Dua, neoliberalisme mempromosikan perdagangan bebas barang dan jasa. Faktanya, liberalisasi perdagangan dan jasa menghancurkan usaha produksi dalam negeri: produksi berskala menengah/kecil (UMKM dan usaha rumah tangga), perdagangan berskala menengah/kecil, dan pertanian rakyat.
Dalam konteks itu, produsen skala kecil dan menengah akan dipaksa bersaing dengan produsen skala besar (korporasi besar) yang ditopang oleh teknik produksi yang lebih tinggi dan permodalan yang kuat. Imbasnya sudah jelas: produsen kecil dan menengah itu akan hancur-lebur. Yang terjadi, korporasi besar berjaya, sementara pemilik usaha kecil dan pekerjanya jatuh melarat.
Tiga, neoliberalisme mendorong privatisasi layanan publik, seperti pendidikan, kesehatan, listrik, air minum, kereta api, jalan umum dan lain-lain. Padahal, layanan publik itu menyangkut kebutuhan dasar manusia. Nah, setelah layanan publik dikomersialisasi, harga layanannya pun mengikuti mekanisme pasar. Akibatnya, golongan menengah ke bawah harus merogoh kocek lebih banyak lagi.
Empat, neoliberalisme mendorong liberalisasi investasi. Demi memanggil sebanyak-banyaknya investor asing, biasanya pemerintah menjanjikan kondisi atau iklim yang bersahabat dengan investasi, seperti upah murah, pasar tenaga kerja yang liberal (sistim kerja kontrak dan outsourcing), gerakan/serikat buruh lemah, dan lain-lain. Yang terjadi, buruh bukan hanya kehilangan daya-tawarnya, tetapi juga dipaksa hidup “race to bottom” (berpacu ke bawah) alias kemiskinan massal.

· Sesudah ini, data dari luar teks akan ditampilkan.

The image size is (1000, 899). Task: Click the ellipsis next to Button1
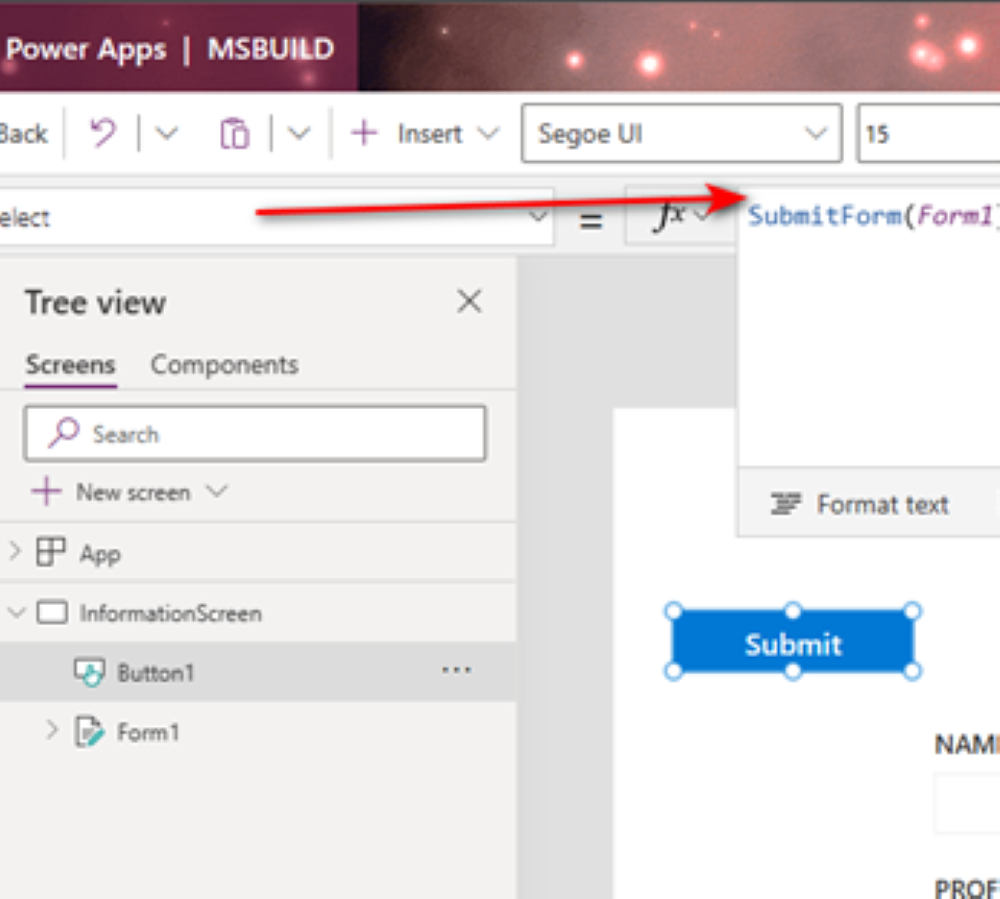tap(456, 670)
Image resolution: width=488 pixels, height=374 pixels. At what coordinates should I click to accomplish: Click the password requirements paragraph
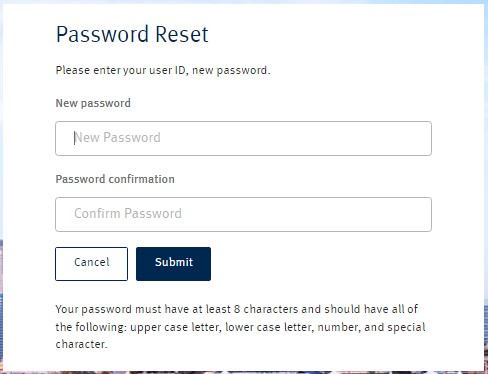[240, 326]
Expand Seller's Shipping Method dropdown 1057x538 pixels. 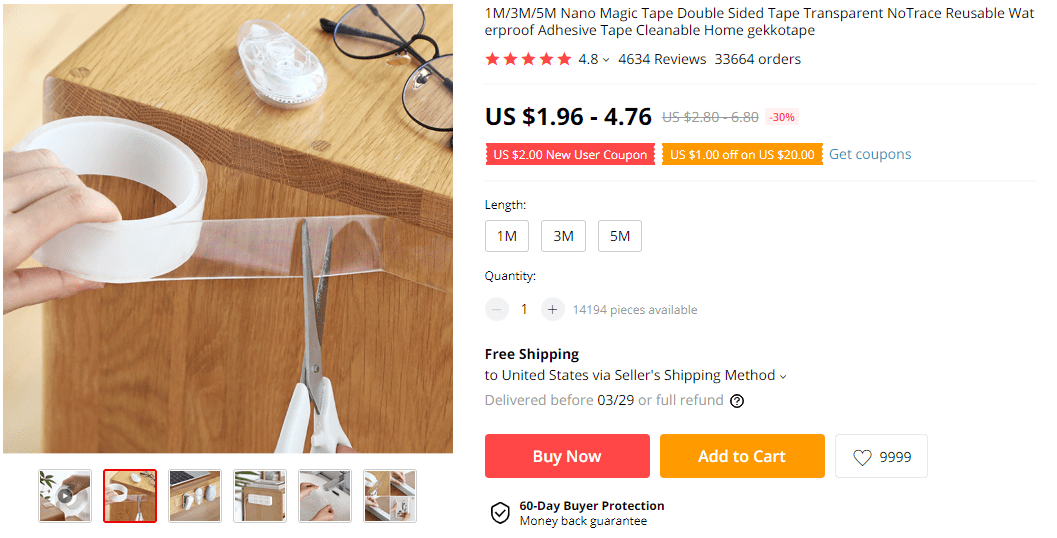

Lima, kebijakan pajak yang tidak adil. Biasanya juga, agar investor mau datang berbondong-bodong, pemerintah memberikan insentif berupa pengurangan (tax allowance) atau penghapusan pajak (tax holiday). Jadi, pebisnis-pebisnis besar itu diberi keringanan pajak. Ironisnya, pada sisi yang lain, rakyat banyak dipaksa membayar pajak lebih banyak. Hampir semua aktivitas hidup (ngongkrong, ke WC, belanja, parkir, dll) dipajaki.
Begitulah. Jadi, kalau mau memerangi ketimpangan, pemerintah harus mengoreksi kebijakan ekonominya yang berhaluan neoliberal. Sudah semestinya kita menerjemahkan pasal 33 UUD 1945 dalam bentuk kebijakan.